As far as we reviewed, pseudoaneurysm that formed after more than 10 years interval from the division of systemic to pulmonary shunt using artificial graft has never been reported. Although the subclavian artery pseudoaneurysm can occur by infection, traumatic accident, weakness of the artery and so on [2]; all of which was not seen with this patient. Relation of pregnancy-induced hypertension was also suspected [3], but she was free from preeclampsia. Previous surgical stress tension caused by the suture shunt graft to the subclavian artery itself might be triggered formation of the pseudoaneurysm. Our case suggests that period checkups using chest X-rays are recommended after division of the shunts for the patient’s entire life.

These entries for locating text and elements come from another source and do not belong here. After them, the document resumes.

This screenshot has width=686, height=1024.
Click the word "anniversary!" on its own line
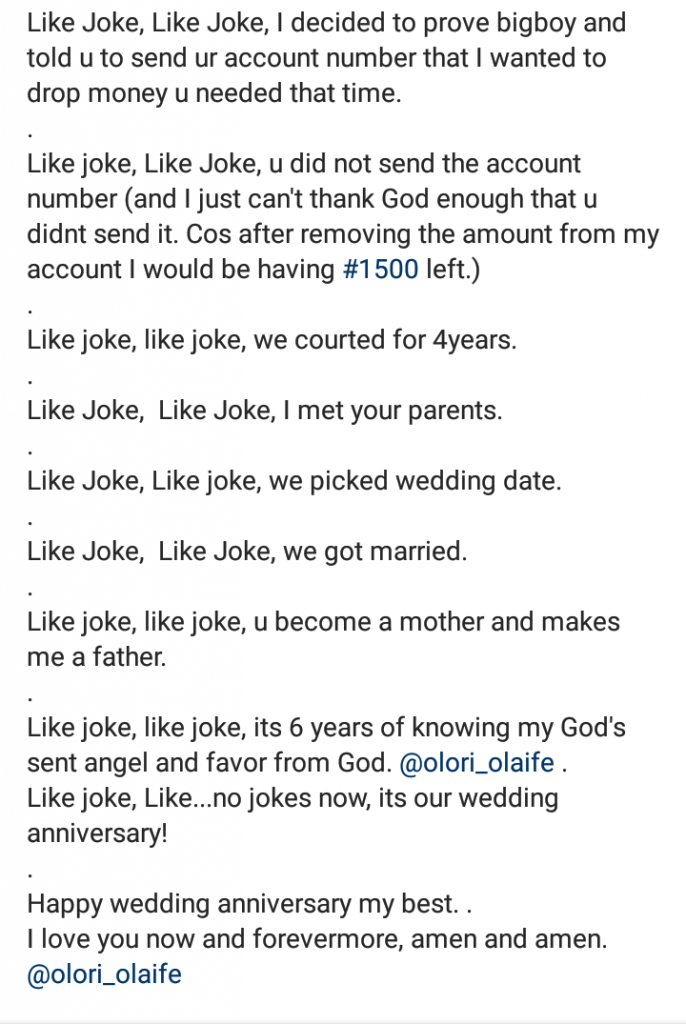click(x=96, y=833)
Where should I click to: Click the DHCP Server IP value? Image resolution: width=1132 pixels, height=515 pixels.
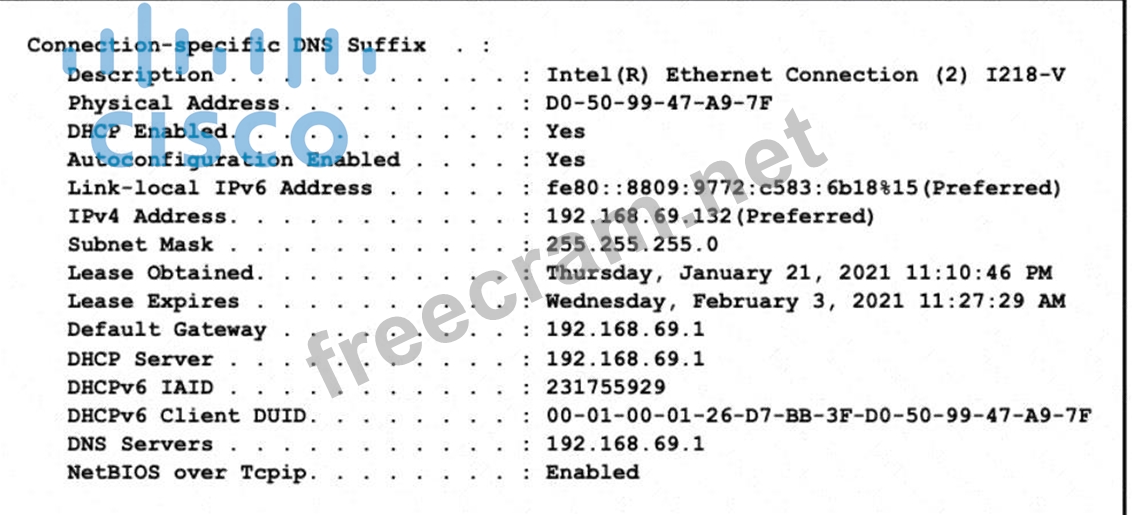(625, 358)
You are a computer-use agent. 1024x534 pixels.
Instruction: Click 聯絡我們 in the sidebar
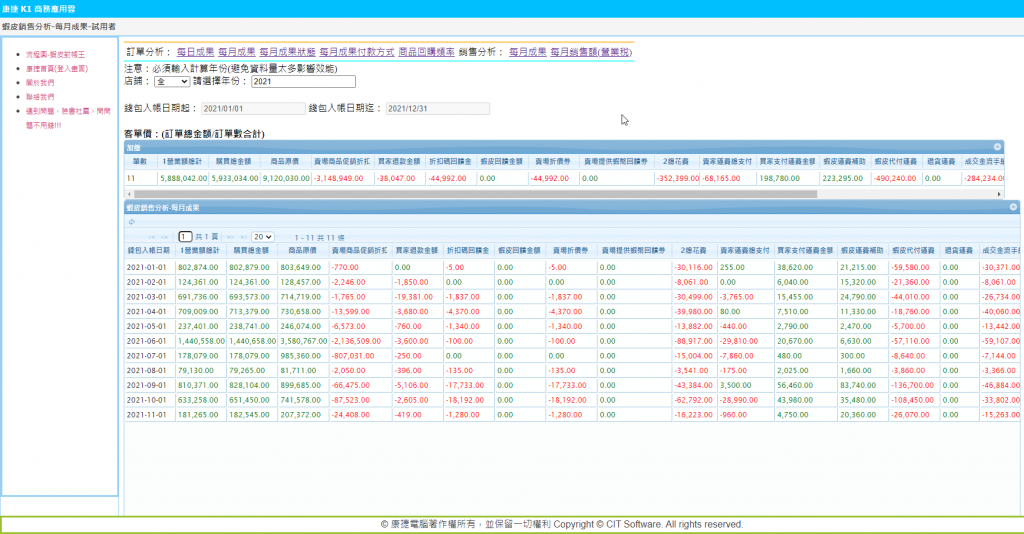(x=40, y=97)
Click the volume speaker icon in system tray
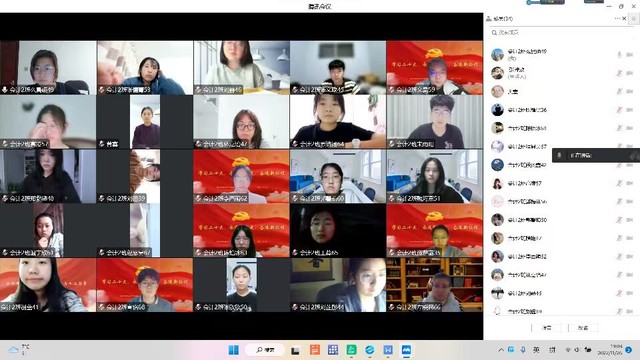This screenshot has height=360, width=640. [x=577, y=350]
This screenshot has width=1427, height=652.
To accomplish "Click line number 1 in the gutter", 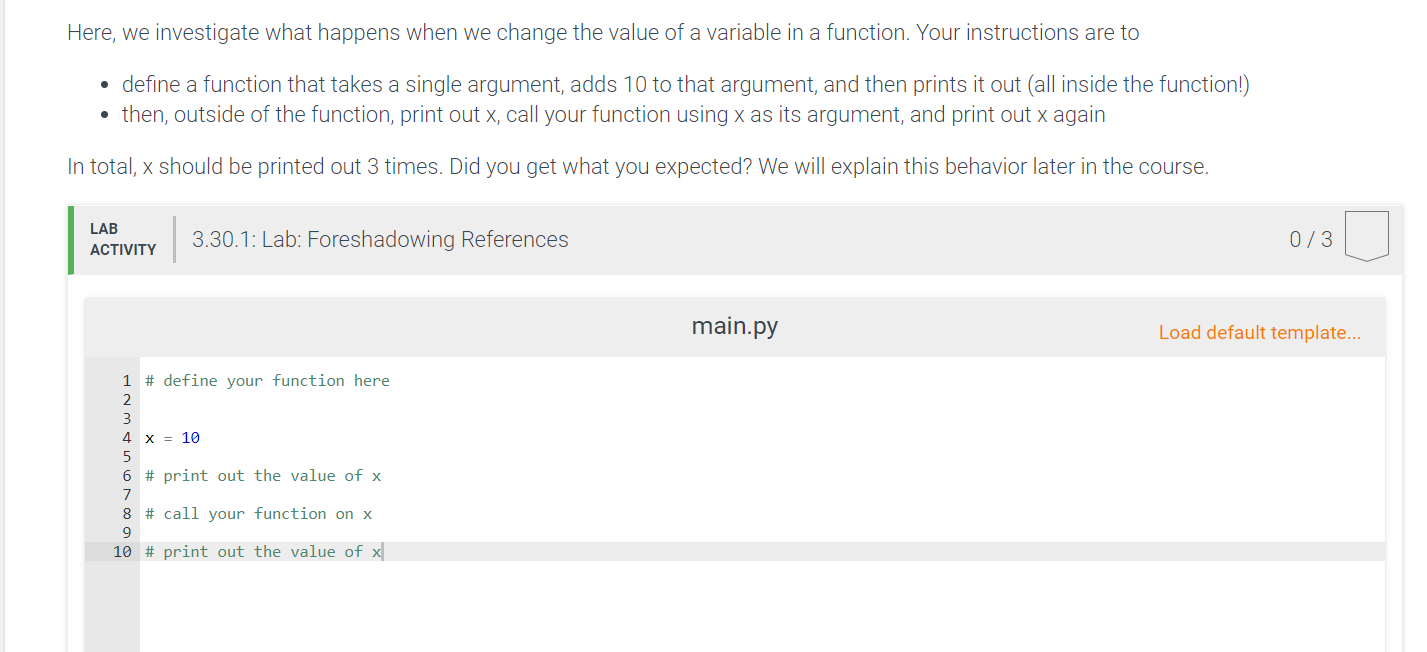I will click(126, 380).
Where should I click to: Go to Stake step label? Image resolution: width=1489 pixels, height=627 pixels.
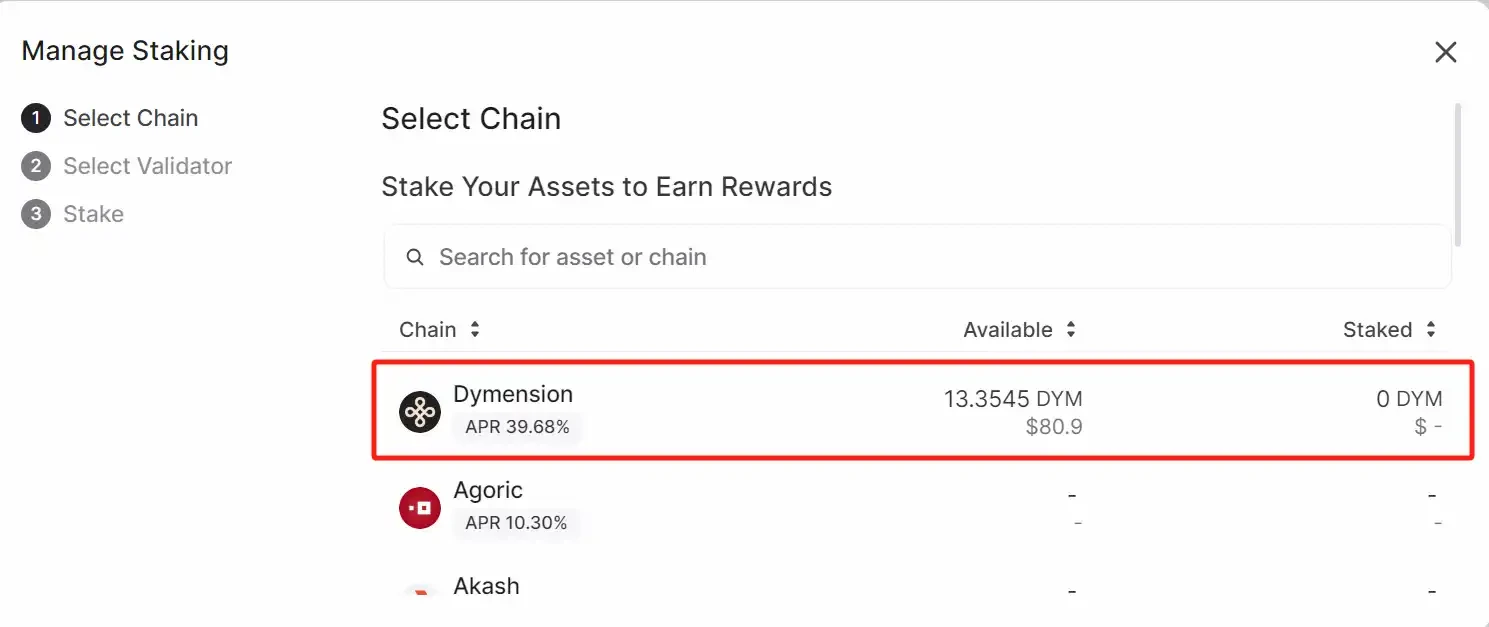[x=93, y=214]
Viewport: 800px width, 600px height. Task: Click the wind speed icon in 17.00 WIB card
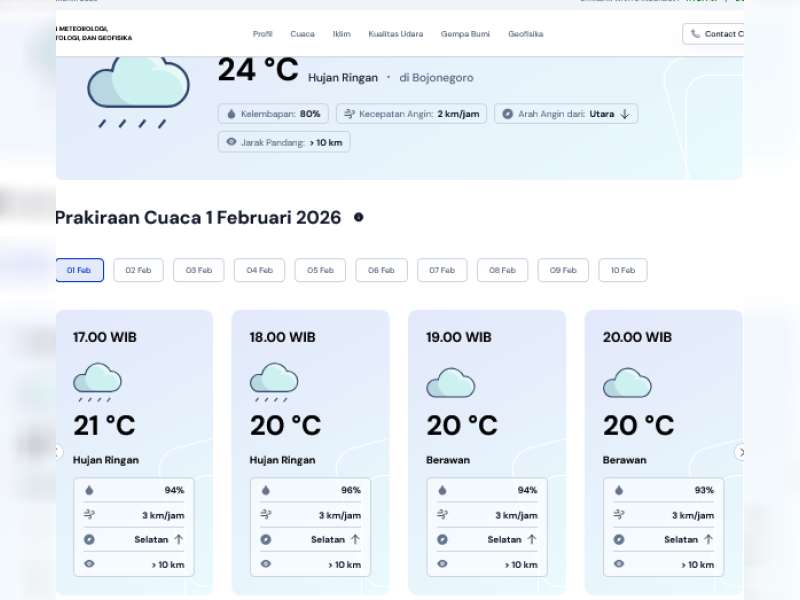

The indication for the endovascular repair was discussed before surgery. At the time, covered stent grafts were not formally permitted in Japan for small caliber arteries such as the subclavian artery [4]. Occlusion of the left subclavian artery by the thoracic endovascular stent graft and individual reconstruction of the vertebral artery and distal subclavian artery was an alternative option. Loss of vascular elasticity by inserting the endovascular stent graft is known to increase the shear stress on the proximal aortic wall, which can sometimes resulting in retrograde dissection or aneurysm formation [5]. Especially in patients with conotruncal anomalies, aortic root dilatation and/or systemic semilunar valve regurgitation are known to progress naturally [6]. Thoracic endovascular repair was, therefore, thought to be a contraindication.